Vetis Monarch is het pseudoniem van de man achter Weapon. Hij werd geboren in Bangladesh, maar verkaste naar Canada om van deze duistere band een succes te kunnen maken. We kunnen begrijpen dat dit soort satanische en opruiende muziek niet goed gedijt in een derdewereldland. Doorheen heel deze plaat hoor je wel de verbetenheid van een rebelse pionier. Deze man heeft een missie en daar zal hij niet van worden afgebracht.
Embers And Revelations is eigenlijk niet meer dan een erg klassiek deathmetalalbum, maar het is zeker ook niet minder. Dat Relapse Records het opportuun vond om een weinig bekende band te tekenen met een stijl die toch veel doet denken aan het Poolse instituut Vader of aan de Mexicaanse obscure occultisten van The Chasm, illustreert hoe weinig degelijke nieuwe deathmetalbands er nog zijn.
Weapon (en dus ook die twee andere bands) spelen overwegend snelle deathmetal, die niet overgeproducet is, met gevoel voor sfeer en gebracht met vakmanschap. Dat sluit toevallig ook heel erg goed aan bij onze voorkeuren. Toch zult u ons niet horen beweren dat Embers and Revelations een onmisbaar album is. Daarvoor is het allemaal net iets té veel afgeleid van de gevestigde waarden uit het genre.
Standvastigheid en een zeker mate van voorspelbaarheid zijn voor veel muziekfans (en zeker ook metalheads) positieve waarden, dus is het begrijpelijk dat Weapon ook zijn schare headbangers aantrekt. Dat is overigens ook terecht, want openingstrack “The First Witnesses Of Lucifer” en de daarop volgende twee nummers zijn woeste stukken duivelsaanbidding, die liefhebbers van alle soorten death- of blackmetal wel zullen bevallen.
Verder op het album, op nummers als “Liber Lillith” of “Disavowing Each In Aum”, horen we ook wat meer sfeervolle elementen. Sitars en klankschalen worden gemeden, maar toch klinkt er bij momenten wel iets oosters door in het melodieuzere gitaarwerk. Zonder echt vernieuwend of progressief te zijn, wordt er wel inventief omgesprongen met solo’s, sfeerstukjes en zo meer, en dat geeft het album een aangename flow.

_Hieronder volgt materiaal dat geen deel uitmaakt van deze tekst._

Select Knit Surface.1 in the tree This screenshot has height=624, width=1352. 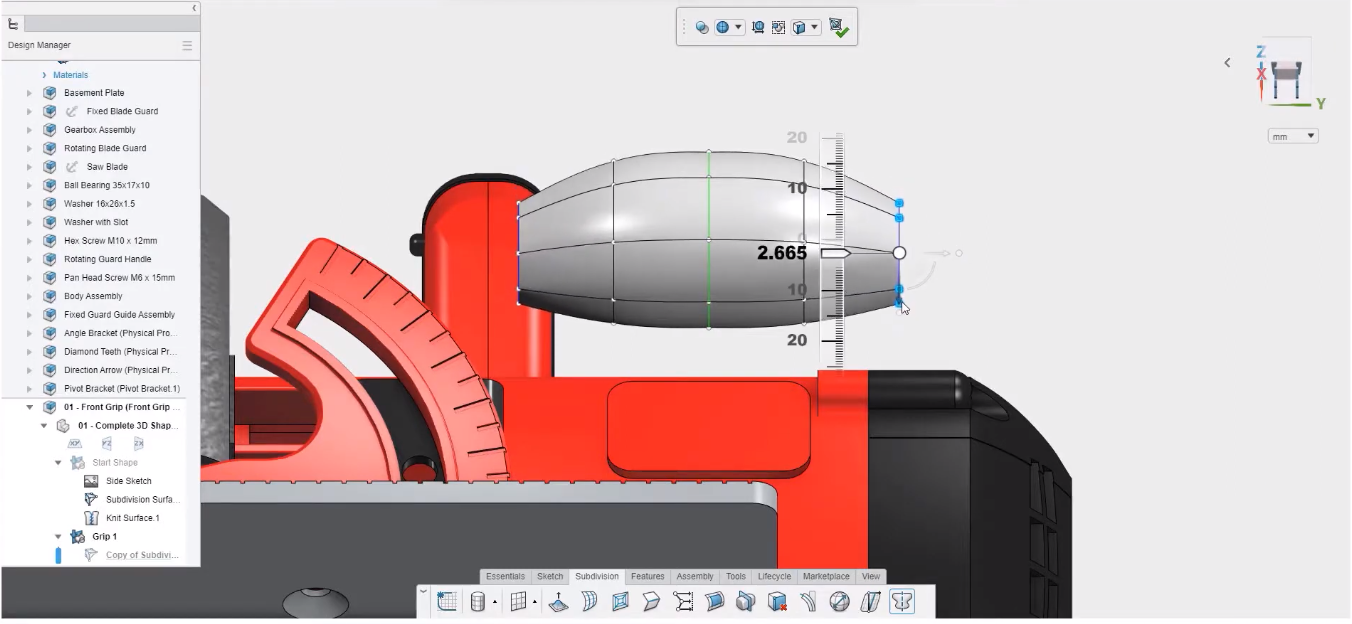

In het begin woest en duister, naar het einde toe nog steeds niet erg vrolijk maar wel iets bedachtzamer: dit alles geeft de indruk dat het album één verhaal wil vertellen.
Het slotnummer, “Shahenshah”, heeft nog een donkere psychedelische toets in zijn doomy death, en dan is het gedaan. Na achtendertig minuten, een treffende totaalduur voor een extreme metalplaat. In die tijd maakt Weapon de beloftes die de undergroundhype en het Relapse-logo inhouden grotendeels waar, maar zonder zichzelf ook meteen in de bovenste echelons van het genre te spelen. Die blijven niet alleen stevig bezet door de eerder genoemde bands, maar ook door acts als Immolation. Ga Weapon zeker checken als u liefhebber bent van dit soort muziek, in alle andere gevallen heeft dat echter weinig zin.